Rhein-Kreis Neuss: An 23 Schulen wird Courage gefördert

Rhein-Kreis Neuss: An 23 Schulen wird Courage gefördert

"Schule ohne Rassismus - Schule mit Courage" - wer den Titel haben möchte, muss sich an das Kommunale Integrationszentrum (KI) des Rhein-Kreises wenden. Das wurde mittlerweile zur Regionalkoordinatorin ernannt.

Konzerte, Theaterstücke, Ausstellungen, Hörspiele, Projektwochen - welche Idee auch immer in der Schule verwirklicht wird, sie muss eins zum Inhalt haben, nämlich sich mit dem Thema Rassismus auseinandersetzen und Diskriminierungen jeglicher Art offen entgegentreten. Das Besondere an der Auszeichnung "Schule ohne Rassismus - Schule mit Courage": Die Schüler werden nicht von den Lehrern aufgefordert, sich zu engagieren, sie müssen sich selbst kümmern. Unterstützung erhalten sie allerdings schon - im Rhein-Kreis vom Kommunalen Integrationszentrum, dem KI. Und dort speziell von Goran Sucec. "Es ist nicht damit getan zu sagen, den Titel wollen wir auch", sagt Sucec. "Dazu müssen erst einmal Unterschriften in der Schule gesammelt werden", erklärt er. Und nicht gerade wenig: Denn immerhin 70 Prozent derjenigen, die an der jeweiligen Schule lernen, lehren und überhaupt arbeiten, wie neben den Schülern und Lehrern auch Hausmeister, Mensa-Mitarbeiter oder Sekretärinnen, müssen hinter dem Projekt stehen und das durch ihre Unterschrift auch bestätigen.

Die Unterschriftenliste mit dem Aufnahmeantrag wird an das KI geschickt. Einmal pro Jahr muss dann ein Projekt zum Thema Rassismus/Diskriminierung umgesetzt und dokumentiert werden. "Natürlich stehen wir vom KI den Schülern mit Anregungen zur Seite", sagt Sucec. Und Ulrike Weyerstraß, Leiterin des Integrationszentrums, betont: "Wir gehen auch in die Schulen, um dort zu informieren und zu beraten." Einmal im Jahr gibt es zudem ein Treffen von Vertretern aller Schulen im Rhein-Kreis, die bereits den Titel haben. "Wichtig ist ferner, dass sich die Schulen einen Paten suchen, der sie unterstützt", so Sucec.

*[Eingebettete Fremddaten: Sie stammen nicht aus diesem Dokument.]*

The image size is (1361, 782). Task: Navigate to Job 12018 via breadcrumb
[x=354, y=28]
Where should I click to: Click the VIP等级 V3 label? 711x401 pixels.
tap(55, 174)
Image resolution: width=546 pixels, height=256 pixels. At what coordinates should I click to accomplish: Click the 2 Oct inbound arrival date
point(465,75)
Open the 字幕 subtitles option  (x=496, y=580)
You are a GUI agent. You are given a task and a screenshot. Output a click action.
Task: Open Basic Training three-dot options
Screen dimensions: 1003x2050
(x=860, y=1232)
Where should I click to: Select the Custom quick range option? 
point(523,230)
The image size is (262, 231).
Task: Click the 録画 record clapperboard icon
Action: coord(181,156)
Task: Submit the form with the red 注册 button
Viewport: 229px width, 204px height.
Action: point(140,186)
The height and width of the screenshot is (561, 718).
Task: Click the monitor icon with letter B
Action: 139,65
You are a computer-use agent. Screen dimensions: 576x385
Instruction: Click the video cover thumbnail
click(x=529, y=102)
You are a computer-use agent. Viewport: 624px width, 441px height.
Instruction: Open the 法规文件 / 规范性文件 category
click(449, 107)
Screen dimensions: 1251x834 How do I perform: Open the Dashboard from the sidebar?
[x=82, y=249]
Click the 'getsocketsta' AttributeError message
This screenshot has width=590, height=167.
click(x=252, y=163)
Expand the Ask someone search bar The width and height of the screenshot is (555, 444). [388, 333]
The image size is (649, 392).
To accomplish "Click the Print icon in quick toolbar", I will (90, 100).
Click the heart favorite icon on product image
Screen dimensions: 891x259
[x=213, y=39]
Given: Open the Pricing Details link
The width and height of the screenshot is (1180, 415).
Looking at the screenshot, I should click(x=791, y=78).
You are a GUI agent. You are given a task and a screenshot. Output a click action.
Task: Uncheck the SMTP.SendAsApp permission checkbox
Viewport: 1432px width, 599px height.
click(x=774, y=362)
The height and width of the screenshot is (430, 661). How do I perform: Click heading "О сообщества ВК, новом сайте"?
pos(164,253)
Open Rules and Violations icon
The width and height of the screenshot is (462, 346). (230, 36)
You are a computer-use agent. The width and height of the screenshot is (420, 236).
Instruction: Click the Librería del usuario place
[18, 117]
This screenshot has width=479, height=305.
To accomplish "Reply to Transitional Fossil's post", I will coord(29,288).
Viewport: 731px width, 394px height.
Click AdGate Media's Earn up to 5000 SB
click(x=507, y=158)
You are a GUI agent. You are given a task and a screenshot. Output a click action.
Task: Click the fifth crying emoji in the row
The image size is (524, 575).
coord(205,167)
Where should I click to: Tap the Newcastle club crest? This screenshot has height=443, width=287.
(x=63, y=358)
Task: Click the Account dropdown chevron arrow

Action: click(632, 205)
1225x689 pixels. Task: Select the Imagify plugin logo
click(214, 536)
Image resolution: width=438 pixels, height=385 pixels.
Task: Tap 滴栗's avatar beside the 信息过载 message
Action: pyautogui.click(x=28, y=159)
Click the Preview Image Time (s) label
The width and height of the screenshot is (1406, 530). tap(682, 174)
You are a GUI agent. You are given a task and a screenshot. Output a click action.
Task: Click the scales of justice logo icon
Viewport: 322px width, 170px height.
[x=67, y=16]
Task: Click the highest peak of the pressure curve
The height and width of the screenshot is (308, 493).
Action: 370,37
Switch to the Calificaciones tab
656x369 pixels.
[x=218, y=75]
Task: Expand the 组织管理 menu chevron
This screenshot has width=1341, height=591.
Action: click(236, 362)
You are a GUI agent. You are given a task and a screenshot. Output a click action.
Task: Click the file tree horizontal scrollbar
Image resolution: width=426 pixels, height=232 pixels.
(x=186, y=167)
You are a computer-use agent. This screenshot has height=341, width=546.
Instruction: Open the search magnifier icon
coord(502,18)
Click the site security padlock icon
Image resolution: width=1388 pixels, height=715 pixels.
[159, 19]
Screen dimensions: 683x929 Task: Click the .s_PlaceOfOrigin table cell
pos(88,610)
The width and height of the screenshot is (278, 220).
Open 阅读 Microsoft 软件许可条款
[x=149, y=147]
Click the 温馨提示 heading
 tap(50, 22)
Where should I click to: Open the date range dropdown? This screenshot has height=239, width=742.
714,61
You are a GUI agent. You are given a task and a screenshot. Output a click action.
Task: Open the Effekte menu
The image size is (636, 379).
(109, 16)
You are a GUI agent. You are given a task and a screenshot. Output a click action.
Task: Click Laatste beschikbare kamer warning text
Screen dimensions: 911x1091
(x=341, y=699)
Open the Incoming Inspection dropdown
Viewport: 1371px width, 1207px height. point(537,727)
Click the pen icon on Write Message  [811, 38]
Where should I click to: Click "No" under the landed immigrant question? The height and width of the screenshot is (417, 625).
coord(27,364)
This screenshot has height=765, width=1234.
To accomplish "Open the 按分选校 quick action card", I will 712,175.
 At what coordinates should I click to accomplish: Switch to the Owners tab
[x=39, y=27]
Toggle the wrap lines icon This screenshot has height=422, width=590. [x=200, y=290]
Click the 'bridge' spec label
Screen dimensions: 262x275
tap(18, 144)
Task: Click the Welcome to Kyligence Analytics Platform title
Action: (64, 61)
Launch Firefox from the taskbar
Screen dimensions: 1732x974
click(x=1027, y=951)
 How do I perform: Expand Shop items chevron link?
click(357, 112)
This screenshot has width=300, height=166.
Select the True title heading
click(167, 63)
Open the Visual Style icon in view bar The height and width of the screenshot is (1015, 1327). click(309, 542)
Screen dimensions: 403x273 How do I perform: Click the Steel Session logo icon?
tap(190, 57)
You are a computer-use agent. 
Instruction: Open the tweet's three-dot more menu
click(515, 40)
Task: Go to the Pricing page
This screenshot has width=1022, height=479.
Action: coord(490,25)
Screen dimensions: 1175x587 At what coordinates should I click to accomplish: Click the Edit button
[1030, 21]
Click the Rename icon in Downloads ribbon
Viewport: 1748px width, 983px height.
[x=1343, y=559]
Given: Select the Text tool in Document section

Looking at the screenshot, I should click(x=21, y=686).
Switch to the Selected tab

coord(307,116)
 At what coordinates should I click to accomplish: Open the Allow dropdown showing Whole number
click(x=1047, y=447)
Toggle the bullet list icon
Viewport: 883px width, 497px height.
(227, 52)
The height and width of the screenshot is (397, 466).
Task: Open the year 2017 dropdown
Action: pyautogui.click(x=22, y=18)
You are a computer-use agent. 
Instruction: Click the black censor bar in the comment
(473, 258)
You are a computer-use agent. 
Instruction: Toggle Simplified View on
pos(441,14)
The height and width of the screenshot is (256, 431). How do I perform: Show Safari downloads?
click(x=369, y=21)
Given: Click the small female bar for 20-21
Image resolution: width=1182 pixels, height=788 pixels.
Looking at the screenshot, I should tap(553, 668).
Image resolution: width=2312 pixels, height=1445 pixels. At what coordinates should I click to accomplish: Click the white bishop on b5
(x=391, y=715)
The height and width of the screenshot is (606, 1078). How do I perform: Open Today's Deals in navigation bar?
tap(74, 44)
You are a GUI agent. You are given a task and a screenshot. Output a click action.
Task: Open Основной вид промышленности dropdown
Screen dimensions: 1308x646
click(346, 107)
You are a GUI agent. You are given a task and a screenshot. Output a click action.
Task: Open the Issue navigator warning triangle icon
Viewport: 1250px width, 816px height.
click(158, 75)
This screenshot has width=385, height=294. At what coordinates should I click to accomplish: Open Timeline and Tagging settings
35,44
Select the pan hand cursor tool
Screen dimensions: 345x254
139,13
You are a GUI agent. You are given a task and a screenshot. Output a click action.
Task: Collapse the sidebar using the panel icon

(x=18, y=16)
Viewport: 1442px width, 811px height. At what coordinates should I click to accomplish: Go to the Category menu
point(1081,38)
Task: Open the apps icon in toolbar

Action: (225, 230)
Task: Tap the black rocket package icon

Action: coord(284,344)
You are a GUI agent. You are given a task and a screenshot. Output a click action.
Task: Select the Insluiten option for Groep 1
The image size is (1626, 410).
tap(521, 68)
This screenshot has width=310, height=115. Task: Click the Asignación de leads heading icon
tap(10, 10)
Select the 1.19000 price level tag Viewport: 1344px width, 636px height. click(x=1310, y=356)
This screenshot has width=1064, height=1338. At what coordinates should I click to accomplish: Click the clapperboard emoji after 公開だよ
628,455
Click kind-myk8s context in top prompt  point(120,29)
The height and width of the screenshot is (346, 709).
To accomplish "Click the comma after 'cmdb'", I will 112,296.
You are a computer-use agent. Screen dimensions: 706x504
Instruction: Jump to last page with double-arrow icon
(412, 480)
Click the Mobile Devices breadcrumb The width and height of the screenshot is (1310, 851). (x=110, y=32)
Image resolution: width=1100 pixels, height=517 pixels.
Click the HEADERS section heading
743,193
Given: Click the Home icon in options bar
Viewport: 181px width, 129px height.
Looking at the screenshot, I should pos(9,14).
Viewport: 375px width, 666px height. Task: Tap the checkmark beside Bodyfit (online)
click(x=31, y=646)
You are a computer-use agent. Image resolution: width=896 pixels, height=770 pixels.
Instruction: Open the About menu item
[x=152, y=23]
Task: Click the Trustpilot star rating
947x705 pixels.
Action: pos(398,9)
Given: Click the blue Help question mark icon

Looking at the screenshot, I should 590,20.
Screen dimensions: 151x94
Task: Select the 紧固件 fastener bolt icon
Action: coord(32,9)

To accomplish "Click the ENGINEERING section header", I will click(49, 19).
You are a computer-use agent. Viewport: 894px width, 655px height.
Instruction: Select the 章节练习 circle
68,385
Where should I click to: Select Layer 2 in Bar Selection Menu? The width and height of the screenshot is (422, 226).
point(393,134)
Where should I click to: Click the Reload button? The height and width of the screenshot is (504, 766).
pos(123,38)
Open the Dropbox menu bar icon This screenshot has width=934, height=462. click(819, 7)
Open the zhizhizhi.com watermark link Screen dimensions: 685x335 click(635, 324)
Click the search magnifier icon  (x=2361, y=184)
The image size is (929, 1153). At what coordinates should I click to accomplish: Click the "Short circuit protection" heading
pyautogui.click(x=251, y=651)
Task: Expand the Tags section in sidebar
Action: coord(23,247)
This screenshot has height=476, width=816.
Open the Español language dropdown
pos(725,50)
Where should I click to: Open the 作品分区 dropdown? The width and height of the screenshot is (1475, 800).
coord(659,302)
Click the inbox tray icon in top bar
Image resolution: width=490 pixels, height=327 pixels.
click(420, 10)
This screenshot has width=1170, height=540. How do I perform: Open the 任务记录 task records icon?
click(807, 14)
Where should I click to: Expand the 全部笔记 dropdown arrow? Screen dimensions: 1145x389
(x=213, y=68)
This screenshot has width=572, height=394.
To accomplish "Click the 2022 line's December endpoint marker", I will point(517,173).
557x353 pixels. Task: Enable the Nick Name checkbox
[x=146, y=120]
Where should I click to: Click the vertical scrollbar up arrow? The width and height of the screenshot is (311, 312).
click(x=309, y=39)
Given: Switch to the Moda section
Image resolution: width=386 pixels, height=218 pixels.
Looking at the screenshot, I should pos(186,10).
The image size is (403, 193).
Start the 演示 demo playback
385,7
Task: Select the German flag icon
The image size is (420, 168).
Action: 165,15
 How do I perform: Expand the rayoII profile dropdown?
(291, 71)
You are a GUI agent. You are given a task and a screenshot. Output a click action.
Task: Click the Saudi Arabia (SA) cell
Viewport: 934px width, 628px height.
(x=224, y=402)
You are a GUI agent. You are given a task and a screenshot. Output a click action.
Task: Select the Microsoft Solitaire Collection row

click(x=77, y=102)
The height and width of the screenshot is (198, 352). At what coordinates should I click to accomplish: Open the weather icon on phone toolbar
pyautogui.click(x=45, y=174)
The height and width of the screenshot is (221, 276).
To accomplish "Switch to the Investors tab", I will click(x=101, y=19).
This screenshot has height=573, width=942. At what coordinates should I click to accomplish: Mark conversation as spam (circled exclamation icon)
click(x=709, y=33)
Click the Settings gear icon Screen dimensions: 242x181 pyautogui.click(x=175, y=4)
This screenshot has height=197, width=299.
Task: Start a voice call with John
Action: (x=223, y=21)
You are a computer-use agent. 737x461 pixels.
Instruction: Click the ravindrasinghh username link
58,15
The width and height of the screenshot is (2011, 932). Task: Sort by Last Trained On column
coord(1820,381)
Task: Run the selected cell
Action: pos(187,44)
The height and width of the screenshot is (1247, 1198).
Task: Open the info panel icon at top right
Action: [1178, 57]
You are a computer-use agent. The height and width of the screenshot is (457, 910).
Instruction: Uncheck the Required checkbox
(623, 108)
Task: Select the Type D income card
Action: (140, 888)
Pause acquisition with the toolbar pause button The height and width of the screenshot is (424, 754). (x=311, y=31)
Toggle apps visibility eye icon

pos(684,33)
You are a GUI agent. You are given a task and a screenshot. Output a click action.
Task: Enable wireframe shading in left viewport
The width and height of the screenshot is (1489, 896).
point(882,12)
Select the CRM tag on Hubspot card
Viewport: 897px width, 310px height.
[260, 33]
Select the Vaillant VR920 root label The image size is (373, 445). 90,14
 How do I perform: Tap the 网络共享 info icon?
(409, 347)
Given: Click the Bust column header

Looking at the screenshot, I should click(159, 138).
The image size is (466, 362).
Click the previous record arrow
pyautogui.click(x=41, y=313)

Das könne ein Politiker sein oder eine andere Person des öffentlichen Lebens, aber auch ein ehemaliger Schüler. Der- oder diejenige sollte allerdings auch die Zeit aufbringen können, die Schule aktiv dabei zu unterstützen, den einmal erhaltenen Titel zu behalten.

23 Schulen sind es bis jetzt kreisweit, die sich mit dem Titel "Schule ohne Rassismus - Schule mit Courage" schmücken dürfen. Die ersten drei, die dabei waren, kommen aus Dormagen. 2009 war das die Hermann-Gmeiner-Hauptschule, die mittlerweile aufgelöst wurde. Es folgten im Januar 2010 die Realschule Hackenbroich, vier Monate später die Bertha-von-Suttner-Gesamtschule. Den Grund für die Dormagener Präsenz erklärt Goran Sucec so: "Damals hat sich der Integrationsrat der Stadt sehr stark dafür eingesetzt."

Am 8. März wurde die Meerbuscher Maria-Montessori-Schule mit dem Titel ausgezeichnet, Anfang Mai das Berufskolleg für Technik und Informatik Neuss. Zwei weitere Schulen, nämlich die Hauptschule Korschenbroich sowie die Neusser Comeniusschule, eine Sekundarschule, die zum Beginn des neuen Schuljahres Gesamtschule wird, werden laut Sucec auch noch in diesem Jahr zu "Courage-Schulen". Grundschulen sind übrigens noch nicht dabei. "Das wäre kein Problem, aber dann müsste man die Voraussetzungen anders wählen", sagt der Koordinator.

Bei seinen Schulbesuchen geht es ihm immer darum, die Schüler zu sensibilisieren. "Viele Probleme lassen sich bei einem guten Miteinander lösen. Wichtig ist, die Diversität als Teil unserer Gesellschaft anzuerkennen und dies auch den Mädchen und Jungen verständlich zu machen." Für den Unterricht gibt es übrigens Themenhefte, um Anregungen aus Projekten dort weiter zu vertiefen.